Mon | Aug 21, 2017

Samuel Williams refuses to give in to the bottle

Published:Saturday | February 4, 2017 | 2:00 AMGareth Davis Sr
Samuel Williams in a relaxing mood.

Port Antonio, Portland

While admitting that his weakness is abstaining from the use of alcoholic beverage, Samuel Williams is holding on to his faith of serving Jesus Christ, despite his short coming.

It was after attending a crusade in 1985, in Portland, that Williams was baptised, as he was more than convinced that it was better to serve God rather than men.

Williams recounted that even then he had developed a liking for drinking strong liquor, but he was so overwhelmed by the message from the preacher, that he simply had to surrender his life to Jesus Christ.

"I knew back then that God was calling me to serve him faithfully, "said Williams.

"I got baptised shortly after and I continued in the faith for about two years, and by 1987 or thereabout, I landed a job on a cruise ship. I spent four years working on a Norwegian Caribbean line vessel and during that time I journeyed to several countries in Europe, North American, and other parts of the world. I also returned to my old habit of drinking. But after returning home, I decided that enough is enough," added Williams.

According to Williams, who was reunited with the church congregation at Friends Church in Port Antonio, he started developing an appetite for singing, and shortly after he joined the church choir where he began to sing to the glory and honour of God.

But while Williams has pronounced his love for Christ, a move that he embraces wholeheartedly, the only distraction for him is the bottle, which he sampled from time to time.

Continuing Williams said, "Everyone has their one weakness. I have never been bothered by sexual immorality, although I am not married. I just honestly think that I am still bothered by the actions of some church members, who only show love to those that are either rich or famous. Church is like a home for me, but the love is not extended to the ordinary people, who are basically ignored and chastised. While on the other hand the rich and famous can do just about anything and get away with it."

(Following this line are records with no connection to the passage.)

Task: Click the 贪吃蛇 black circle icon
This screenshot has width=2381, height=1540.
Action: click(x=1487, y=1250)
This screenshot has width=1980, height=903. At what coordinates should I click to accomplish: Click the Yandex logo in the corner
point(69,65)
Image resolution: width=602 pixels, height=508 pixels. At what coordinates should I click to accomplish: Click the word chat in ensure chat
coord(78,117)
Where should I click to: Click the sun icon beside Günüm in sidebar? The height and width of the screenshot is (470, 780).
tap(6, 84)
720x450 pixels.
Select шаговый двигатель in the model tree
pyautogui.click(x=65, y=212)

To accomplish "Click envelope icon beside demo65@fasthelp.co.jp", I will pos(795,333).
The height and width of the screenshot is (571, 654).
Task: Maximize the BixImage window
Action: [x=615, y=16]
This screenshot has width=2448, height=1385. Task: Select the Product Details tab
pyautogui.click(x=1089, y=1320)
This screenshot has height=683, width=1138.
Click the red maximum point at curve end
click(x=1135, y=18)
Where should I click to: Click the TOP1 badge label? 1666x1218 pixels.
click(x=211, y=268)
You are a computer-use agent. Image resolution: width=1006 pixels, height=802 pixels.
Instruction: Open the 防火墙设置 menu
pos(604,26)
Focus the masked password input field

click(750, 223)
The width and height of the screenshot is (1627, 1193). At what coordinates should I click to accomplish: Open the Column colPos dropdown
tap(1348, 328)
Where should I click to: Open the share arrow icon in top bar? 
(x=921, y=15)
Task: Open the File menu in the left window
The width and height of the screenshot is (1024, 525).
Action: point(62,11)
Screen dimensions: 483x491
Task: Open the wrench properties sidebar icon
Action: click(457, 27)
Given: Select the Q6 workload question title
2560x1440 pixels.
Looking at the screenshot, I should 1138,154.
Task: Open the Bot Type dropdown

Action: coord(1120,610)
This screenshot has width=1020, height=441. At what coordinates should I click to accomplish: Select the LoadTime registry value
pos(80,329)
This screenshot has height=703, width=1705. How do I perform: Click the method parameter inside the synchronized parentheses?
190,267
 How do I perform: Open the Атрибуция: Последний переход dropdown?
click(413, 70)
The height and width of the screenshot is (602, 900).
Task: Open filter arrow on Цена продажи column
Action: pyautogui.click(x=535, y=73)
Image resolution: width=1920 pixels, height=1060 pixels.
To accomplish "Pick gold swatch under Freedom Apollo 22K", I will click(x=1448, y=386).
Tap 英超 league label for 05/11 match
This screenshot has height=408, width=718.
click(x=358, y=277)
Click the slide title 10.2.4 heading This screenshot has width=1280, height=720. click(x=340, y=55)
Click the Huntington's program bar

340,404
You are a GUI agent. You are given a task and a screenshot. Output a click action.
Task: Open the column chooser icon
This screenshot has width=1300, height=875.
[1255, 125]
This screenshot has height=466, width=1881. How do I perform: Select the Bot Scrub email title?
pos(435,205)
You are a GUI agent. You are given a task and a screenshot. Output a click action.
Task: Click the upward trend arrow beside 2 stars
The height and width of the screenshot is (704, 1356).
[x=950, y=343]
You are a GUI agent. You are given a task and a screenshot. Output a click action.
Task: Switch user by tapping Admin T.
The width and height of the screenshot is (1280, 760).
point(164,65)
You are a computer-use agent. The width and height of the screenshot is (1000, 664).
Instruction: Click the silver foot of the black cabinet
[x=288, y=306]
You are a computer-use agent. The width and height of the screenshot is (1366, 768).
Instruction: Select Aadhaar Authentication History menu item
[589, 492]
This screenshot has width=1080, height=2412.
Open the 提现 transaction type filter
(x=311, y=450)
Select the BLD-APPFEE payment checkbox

It is against that background that Williams, who was spotted at a funeral for Aidiain George Lee, his boyhood friend, earlier this week singing 'Bridge over troubled water', is appealing to his brothers and sisters to desist from such practise and to instead treat everyone equally, according to the teachings of the Bible.

Meantime, Williams has vowed to continue the good fight and hope that sooner than later he will be able to wave goodbye to the bottle that has hampered his growth in Christianity.